Meet Annika Pettersson, Penland Resident Artist.

Hello, I’m Annika Pettersson!

I’m currently a one-year residence at Penland School of Craft, together with my lovely partner Adam Grinovich

I work predominantly in the jewelry field. As a jeweler, I am fascinated with value and authenticity and how these concepts are instilled in intimate objects. I am fascinated by how pieces of jewelry, and the way they are worn, tell stories about our time. 

While at Penland, I plan to deepen my personal artistic practice and focus on collaborations with other craft practitioners.
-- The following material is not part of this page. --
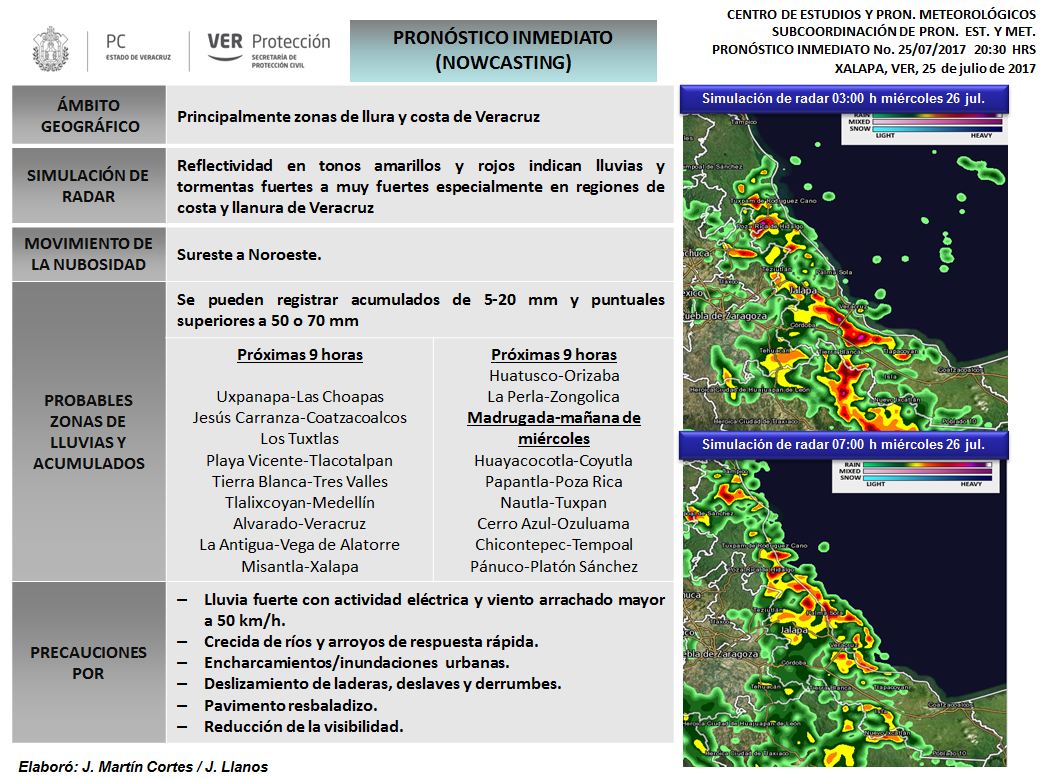Viewport: 1041px width, 779px height.
Task: Toggle the SIMULACIÓN DE RADAR row header
Action: 89,186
I am originally from Sweden, and I wanted to connect to the American craft field, and Penland is perfect for this since so many incredible makers pass through in a year.

This residency is coming at a good time for me since I just stopped teaching and wanted to have time to focus and develop my artistic practice.

If you want to know more about my work and my collaborations, come by The Barns studios or check out my Instagram.

Applications for the Penland Resident Artist program are open through July 2.

Please enjoy a small selection of images showing Annika’s work and process:

Gold rings

Rose ring

Carat ring

 


Remember the beach, brooch

Recall blue, white and beige, brooch

Bird, brooch

Necklace, silver, tourmaline, morganite

Studio workbench

Studio workbench

Discover more of Annika’s work HERE.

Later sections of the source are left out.